## [TRY IT]
Only certain lines below are wanted: those starting at the line containing "Caramelized Cauliflower and" and ending at the line containing "[button] (77, 69)", both included, each retyped exactly.

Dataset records
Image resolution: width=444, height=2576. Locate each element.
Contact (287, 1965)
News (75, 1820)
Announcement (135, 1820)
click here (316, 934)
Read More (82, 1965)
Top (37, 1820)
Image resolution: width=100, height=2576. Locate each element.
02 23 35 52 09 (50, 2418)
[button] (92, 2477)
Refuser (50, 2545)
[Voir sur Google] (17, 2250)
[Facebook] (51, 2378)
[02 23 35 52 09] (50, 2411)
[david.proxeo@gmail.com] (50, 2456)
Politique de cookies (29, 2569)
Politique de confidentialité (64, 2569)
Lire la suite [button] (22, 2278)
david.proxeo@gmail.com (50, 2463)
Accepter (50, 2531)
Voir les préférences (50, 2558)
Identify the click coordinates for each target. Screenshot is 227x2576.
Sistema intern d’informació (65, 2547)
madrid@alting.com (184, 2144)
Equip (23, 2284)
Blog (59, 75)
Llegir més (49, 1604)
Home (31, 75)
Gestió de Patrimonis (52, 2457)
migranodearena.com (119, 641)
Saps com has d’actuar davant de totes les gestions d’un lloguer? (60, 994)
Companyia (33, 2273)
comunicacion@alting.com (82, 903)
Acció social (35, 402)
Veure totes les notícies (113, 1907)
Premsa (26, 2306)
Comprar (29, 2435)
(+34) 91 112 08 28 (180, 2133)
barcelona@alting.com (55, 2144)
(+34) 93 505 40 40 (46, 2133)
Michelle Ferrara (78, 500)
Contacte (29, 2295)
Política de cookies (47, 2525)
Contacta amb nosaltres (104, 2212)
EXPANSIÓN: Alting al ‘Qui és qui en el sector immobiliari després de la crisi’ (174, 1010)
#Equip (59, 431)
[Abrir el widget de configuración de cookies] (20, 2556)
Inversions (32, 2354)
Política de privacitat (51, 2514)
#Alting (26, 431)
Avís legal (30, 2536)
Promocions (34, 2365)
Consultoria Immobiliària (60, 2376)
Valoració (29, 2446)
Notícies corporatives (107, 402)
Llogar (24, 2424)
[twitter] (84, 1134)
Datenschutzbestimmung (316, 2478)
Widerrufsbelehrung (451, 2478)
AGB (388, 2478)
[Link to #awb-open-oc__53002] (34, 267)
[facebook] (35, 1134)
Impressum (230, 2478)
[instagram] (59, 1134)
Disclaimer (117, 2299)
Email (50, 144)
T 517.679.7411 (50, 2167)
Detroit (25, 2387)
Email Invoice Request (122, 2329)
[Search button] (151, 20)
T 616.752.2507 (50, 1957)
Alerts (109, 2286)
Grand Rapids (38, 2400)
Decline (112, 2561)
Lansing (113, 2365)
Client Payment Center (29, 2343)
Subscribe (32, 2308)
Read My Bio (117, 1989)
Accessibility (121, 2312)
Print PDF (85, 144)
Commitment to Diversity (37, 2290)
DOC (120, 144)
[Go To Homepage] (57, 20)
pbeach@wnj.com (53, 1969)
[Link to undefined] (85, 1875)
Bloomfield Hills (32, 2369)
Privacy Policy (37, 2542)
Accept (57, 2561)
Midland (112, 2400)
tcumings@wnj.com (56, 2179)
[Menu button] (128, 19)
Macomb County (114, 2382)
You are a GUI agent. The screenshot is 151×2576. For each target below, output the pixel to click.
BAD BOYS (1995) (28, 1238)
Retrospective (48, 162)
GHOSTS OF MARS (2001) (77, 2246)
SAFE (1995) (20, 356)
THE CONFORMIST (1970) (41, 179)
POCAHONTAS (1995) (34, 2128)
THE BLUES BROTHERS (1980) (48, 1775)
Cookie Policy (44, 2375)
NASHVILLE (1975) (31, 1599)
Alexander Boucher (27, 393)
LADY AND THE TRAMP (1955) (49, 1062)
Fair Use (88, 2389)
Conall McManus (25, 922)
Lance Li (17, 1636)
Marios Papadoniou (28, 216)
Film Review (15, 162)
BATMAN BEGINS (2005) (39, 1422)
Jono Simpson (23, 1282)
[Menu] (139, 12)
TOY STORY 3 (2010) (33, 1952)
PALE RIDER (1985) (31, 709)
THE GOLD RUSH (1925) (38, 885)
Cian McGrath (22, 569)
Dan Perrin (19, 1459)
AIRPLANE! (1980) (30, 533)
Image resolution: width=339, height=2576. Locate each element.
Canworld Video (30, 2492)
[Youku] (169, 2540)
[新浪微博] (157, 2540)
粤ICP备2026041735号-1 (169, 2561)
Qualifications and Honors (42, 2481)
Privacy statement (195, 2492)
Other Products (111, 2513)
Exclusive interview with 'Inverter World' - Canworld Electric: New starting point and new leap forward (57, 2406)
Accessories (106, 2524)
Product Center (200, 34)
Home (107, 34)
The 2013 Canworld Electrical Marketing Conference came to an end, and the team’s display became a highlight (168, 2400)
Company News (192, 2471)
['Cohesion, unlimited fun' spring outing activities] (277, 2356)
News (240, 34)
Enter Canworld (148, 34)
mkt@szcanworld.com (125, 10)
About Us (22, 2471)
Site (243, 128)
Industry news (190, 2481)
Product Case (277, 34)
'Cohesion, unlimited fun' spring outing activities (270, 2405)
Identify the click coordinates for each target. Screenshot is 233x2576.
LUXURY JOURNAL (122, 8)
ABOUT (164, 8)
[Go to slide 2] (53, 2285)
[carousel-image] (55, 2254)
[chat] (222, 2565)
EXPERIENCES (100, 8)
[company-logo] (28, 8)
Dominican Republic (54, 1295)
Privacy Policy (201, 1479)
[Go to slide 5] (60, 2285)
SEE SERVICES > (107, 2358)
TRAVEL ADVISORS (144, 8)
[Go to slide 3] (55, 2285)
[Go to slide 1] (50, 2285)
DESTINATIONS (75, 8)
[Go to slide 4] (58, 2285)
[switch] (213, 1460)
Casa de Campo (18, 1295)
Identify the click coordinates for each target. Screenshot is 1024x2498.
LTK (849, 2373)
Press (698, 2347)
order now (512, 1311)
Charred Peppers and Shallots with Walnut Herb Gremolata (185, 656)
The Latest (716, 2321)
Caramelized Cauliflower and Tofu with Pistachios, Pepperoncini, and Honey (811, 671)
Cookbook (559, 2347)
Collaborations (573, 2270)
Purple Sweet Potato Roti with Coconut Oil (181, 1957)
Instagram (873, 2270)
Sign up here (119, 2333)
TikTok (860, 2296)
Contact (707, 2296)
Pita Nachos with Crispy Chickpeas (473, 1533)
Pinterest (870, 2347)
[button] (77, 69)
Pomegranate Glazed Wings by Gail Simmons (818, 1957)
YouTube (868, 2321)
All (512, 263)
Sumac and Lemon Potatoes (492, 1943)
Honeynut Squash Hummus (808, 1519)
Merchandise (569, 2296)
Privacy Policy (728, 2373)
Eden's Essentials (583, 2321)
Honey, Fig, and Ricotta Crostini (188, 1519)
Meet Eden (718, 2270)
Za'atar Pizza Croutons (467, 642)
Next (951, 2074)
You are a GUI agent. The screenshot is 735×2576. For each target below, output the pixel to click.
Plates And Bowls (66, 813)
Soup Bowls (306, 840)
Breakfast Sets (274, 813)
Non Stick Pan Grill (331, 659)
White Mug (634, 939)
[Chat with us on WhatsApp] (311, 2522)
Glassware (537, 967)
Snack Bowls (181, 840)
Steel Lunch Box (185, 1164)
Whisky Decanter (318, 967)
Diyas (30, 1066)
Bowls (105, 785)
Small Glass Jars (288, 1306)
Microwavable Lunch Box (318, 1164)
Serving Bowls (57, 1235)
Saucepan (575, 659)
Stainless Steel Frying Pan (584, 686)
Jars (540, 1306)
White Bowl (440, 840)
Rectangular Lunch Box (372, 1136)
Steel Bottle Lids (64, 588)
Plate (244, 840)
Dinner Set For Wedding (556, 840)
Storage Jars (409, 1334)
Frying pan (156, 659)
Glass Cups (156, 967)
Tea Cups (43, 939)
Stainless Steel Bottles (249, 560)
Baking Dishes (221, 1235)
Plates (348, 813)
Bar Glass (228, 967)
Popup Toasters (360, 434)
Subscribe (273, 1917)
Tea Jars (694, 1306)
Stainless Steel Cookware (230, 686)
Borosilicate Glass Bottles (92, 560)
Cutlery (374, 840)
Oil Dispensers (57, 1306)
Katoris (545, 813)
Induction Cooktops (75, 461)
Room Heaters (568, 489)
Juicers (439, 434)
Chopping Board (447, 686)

## [RESPONSE TO THIS TASK]
Caramelized Cauliflower and Tofu with Pistachios, Pepperoncini, and Honey (811, 671)
Cookbook (559, 2347)
Collaborations (573, 2270)
Purple Sweet Potato Roti with Coconut Oil (181, 1957)
Instagram (873, 2270)
Sign up here (119, 2333)
TikTok (860, 2296)
Contact (707, 2296)
Pita Nachos with Crispy Chickpeas (473, 1533)
Pinterest (870, 2347)
[button] (77, 69)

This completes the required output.